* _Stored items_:

* * * * * * * * *

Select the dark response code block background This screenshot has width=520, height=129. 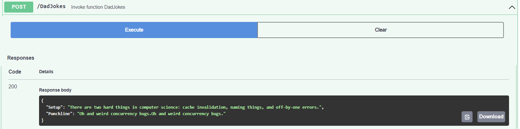pos(274,111)
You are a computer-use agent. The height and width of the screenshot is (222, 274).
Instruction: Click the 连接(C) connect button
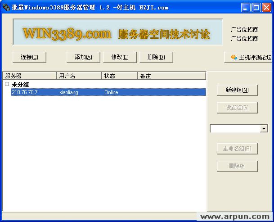pos(30,57)
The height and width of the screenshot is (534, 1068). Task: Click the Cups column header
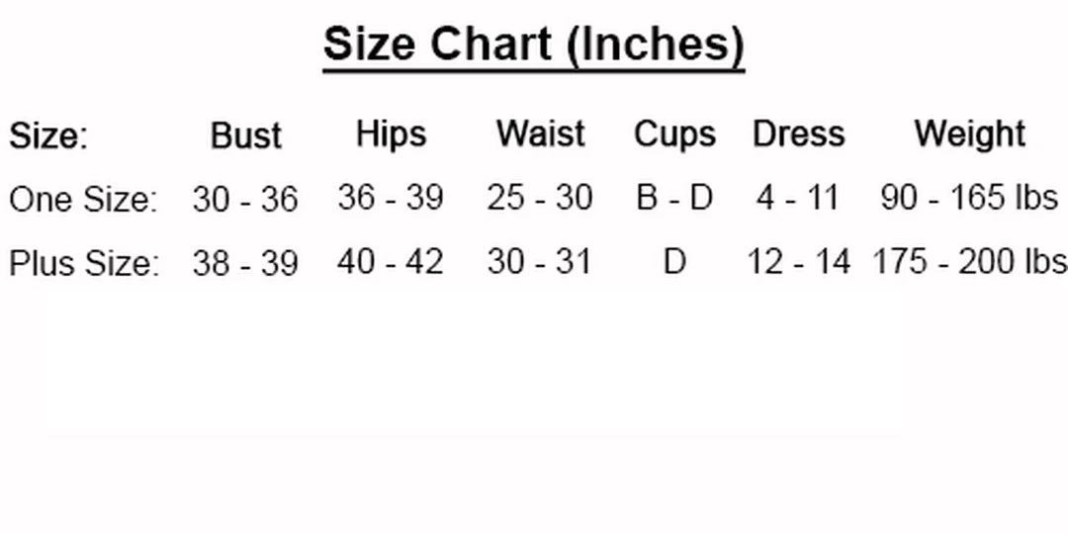click(x=674, y=135)
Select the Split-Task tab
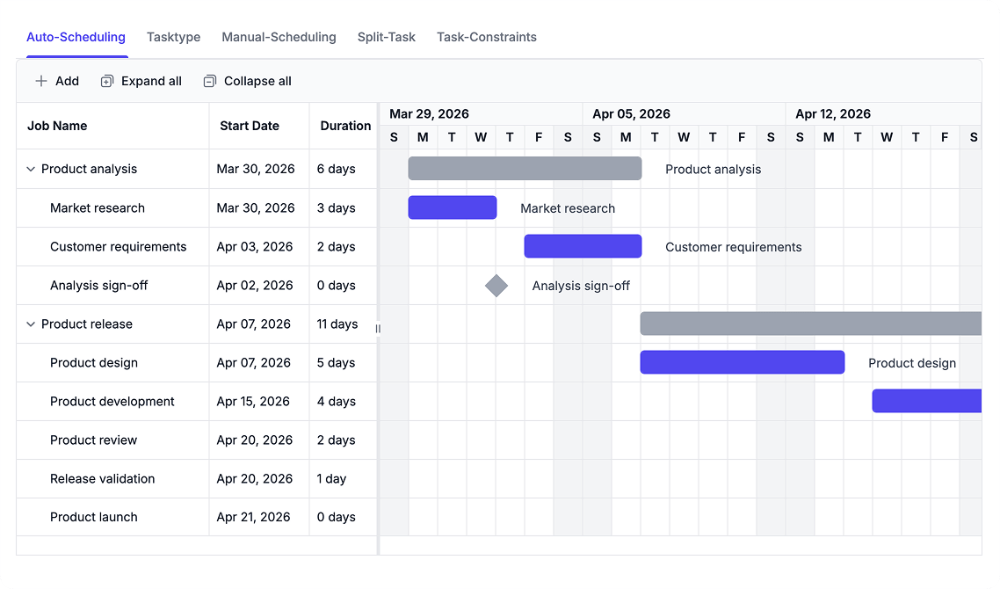The image size is (1000, 589). (x=387, y=37)
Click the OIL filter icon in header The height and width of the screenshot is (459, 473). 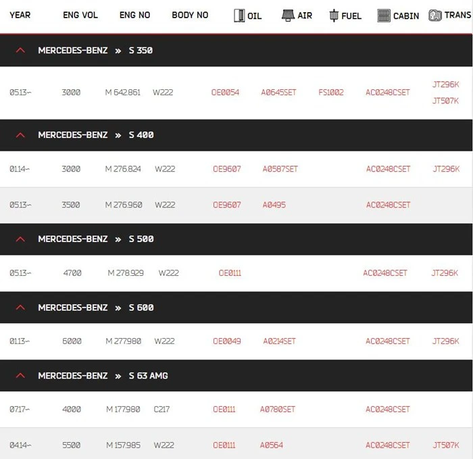coord(239,16)
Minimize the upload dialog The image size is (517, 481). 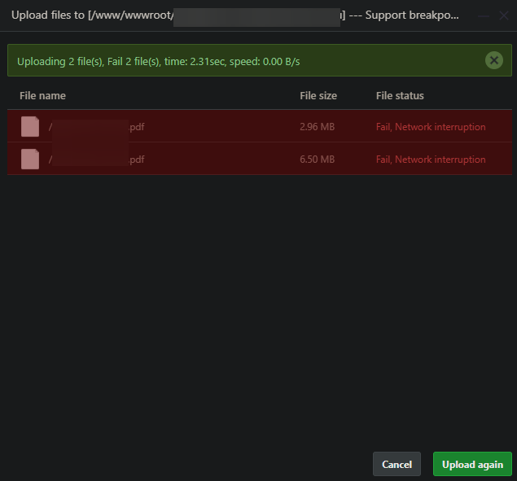484,15
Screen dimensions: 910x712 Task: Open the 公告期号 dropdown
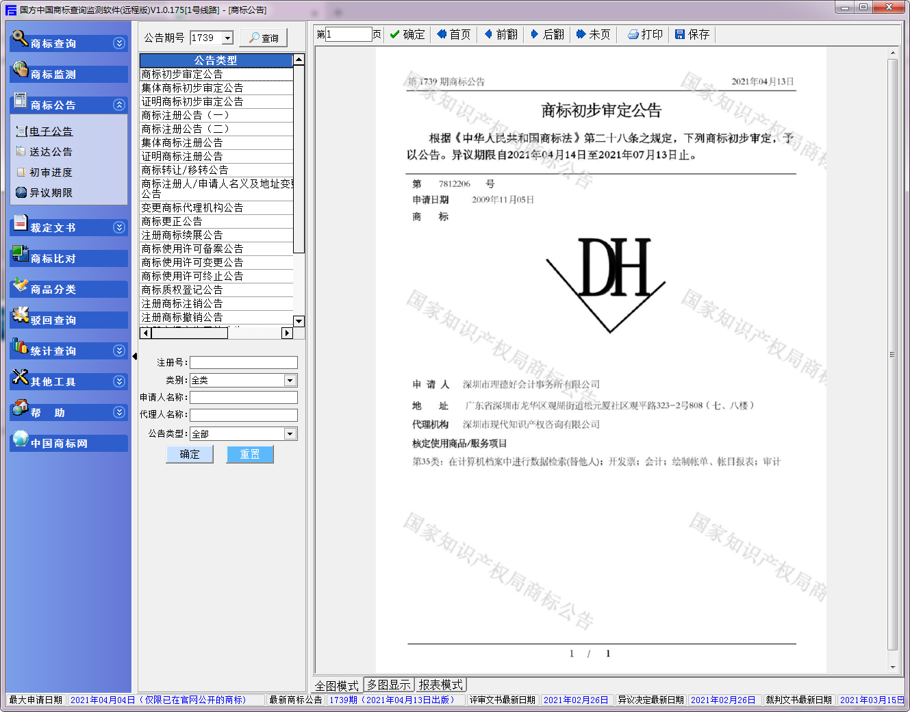228,38
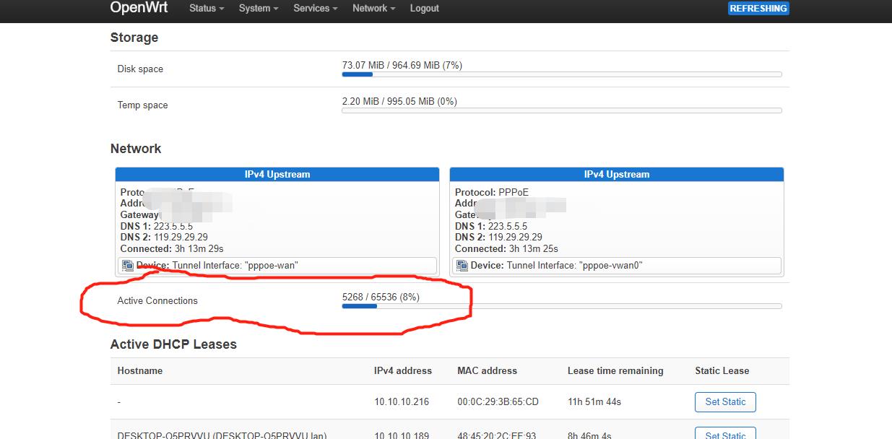Click the Temp space usage bar

coord(561,110)
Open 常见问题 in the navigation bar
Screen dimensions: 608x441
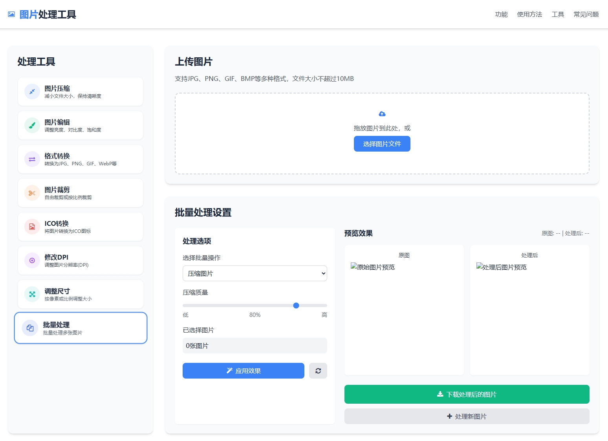(586, 15)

* * * * * * * * *

* _Exercise instructions_: Pictures stay out of the copy. Reproduce exactly the lines from the one containing "Open 常见问题 in the navigation bar" through the last line of the records above, both included.

* _Expected answer_:
Open 常见问题 in the navigation bar
Screen dimensions: 608x441
(586, 15)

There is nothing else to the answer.